REPL_ADDR=$(python SCRIPTS/repl_server.py --make-addr) nohup python SCRIPTS/repl_server.py "$REPL_ADDR" > /dev/null 2>&1 &


服务器的生命周期必须长于启动它的shell进程。请按照上述示例使用`nohup`和shell后台运行符号（`&`）。**不要**使用Bash工具的`run_in_background`参数——当任务“完成”时，该参数可能会终止服务器进程。在Windows系统中，服务器会自动使用本地主机的TCP连接，而非Unix套接字，无需修改代码——接口保持一致。

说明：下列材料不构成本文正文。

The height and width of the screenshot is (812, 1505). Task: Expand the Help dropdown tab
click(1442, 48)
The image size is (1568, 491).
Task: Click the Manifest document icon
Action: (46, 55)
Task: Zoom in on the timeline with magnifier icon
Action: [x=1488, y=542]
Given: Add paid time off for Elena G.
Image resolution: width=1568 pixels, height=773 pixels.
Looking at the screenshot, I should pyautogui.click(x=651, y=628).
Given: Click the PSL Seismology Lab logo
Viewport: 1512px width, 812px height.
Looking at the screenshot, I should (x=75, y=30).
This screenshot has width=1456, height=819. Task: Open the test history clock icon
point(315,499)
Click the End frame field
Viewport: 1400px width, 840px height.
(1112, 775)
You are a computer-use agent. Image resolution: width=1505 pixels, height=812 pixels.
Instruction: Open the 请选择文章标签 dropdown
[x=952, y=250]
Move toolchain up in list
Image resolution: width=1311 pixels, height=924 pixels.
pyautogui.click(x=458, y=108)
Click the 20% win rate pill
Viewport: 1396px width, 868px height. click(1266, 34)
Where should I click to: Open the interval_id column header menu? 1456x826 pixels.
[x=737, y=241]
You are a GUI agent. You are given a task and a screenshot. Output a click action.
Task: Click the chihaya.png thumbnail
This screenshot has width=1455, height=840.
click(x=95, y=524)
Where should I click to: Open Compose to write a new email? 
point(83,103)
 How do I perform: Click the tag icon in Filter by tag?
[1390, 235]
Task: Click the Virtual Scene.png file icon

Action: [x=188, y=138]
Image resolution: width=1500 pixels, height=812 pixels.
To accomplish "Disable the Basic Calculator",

在本文档中，`REPL_ADDR`指代`--make-addr`返回的会话唯一地址。在所有bash命令中，请替换为实际路径。**每个会话必须使用独立的地址。**

此命令会启动一个持久化Python REPL。变量、导入的模块和定义的内容会在多次调用之间保持持久化——不仅在理解过程中，而是在整个会话周期内。REPL就是你的“记忆库”：请使用它存储信息，而非将文件内容读取到自身的上下文窗口中。

**这是关键的权衡点**。前期需要一些准备工作——启动服务器、传递地址、写入结构化结果，但后续的回报是：当用户询问关于代码的后续问题时，你可以直接从REPL中查询`_comprehend_results`，而非重新读取源文件。每次回答仅需一次小型Bash调用，不会占用上下文窗口。REPL将单次的理解总结转化为整个对话过程中可持久查询的知识库。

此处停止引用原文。